Spitalfields is one of the most charming historic centres of London, an area developed largely by West Country builders whose first tenants were Huguenot silk weavers. Fournier Street was the last street to be laid out on the Wood-Michell Estate and was originally known as Church Street.
Number 27 Fournier Street was built by Peter Bourdon of Spitalfields, who originally had a building licence and was granted a 98 year lease on the 14th of December 1725, the date that also appears on the rainwater head on the front of the building. Mr Bourdon was believed to have been a prominent member of Spitalfields society. He was elected “Headborough” in 1712 and by 1744 was included in a list of “eminent merchants and traders in London”. With such an august status it would have been essential his house mirrored his position in society. It is finer and wider than those adjoining it, with the central doorway flanked by fluted Doric pilasters and finely carved brackets supporting the corniced door hood. To the side of the house are double doors and an entrance to the former carriage house or passageway.

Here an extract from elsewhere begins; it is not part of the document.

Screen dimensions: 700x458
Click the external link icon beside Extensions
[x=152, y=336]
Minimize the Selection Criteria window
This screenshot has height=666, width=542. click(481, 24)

Like many of the houses in the area, the top floor, a weavers’ garret, is set behind a parapet wall and is weather-boarded with large windows designed to allow as much light as possible to flood into the rooms used by the weavers (see below)
All the reception rooms, with the exception of the library, have historic fireplaces, as do a number of the bedrooms. On the lower ground floor an old range still stands in the breakfast room fireplace. The windows in the principal rooms have segmental curved sash window heads which were more costly, stylish and skilful, a testament to the carpenter’s art, and seldom made after the middle of the 18th Century. Each of the principal rooms has traditional shutters folding back into shutter boxes with the exception of the hall and dining room on the ground floor, which have rare vertical sash shutters.
By the mid 19th century the development of the London Docks and trade with the rest of the world, in particular the Far East, resulted in a downturn in fortune for the silk weavers in London. However, 27 Fournier Street had already found an alternative use. From about 1829 until 1946 and the passing of the National Health Act, it was used as the London Dispensary for the provision of free medical attention and medicines. This life-saving institution provided a vital service for the residents of East London and was founded in 1771. In 1866 the Institution was able to raise the money to buy the freehold of 27 Fournier Street from C.C. Ferdinand of Winkfield for the not inconsiderable sum of £1,800.
After the Second World War, the fortunes of most of the historic Spitalfields houses hung in the balance. Bomb damage to this area of London is well documented (today many bomb sites have been filled with council housing) and the need to provide housing became paramount. Scant regard was paid to the architectural merit of the buildings that remained standing. It was through the determined actions of the hastily formed Spitalfields Historic Buildings Trust that so many houses were rescued. Among the first to be successfully restored was Number 27 Fournier Street.
27 Fournier Street has adapted well to the lifestyle of the 21st century. The accommodation is balanced and flexible, the lower ground floor has an excellent sized kitchen with pine dresser and gas fired Aga, which opens into a large breakfast room and is ideal for informal dining and family life. The ground and first floor rooms offer more formal accommodation, ideal for entertaining and there is a good balance of bedrooms and bathrooms on the upper floors.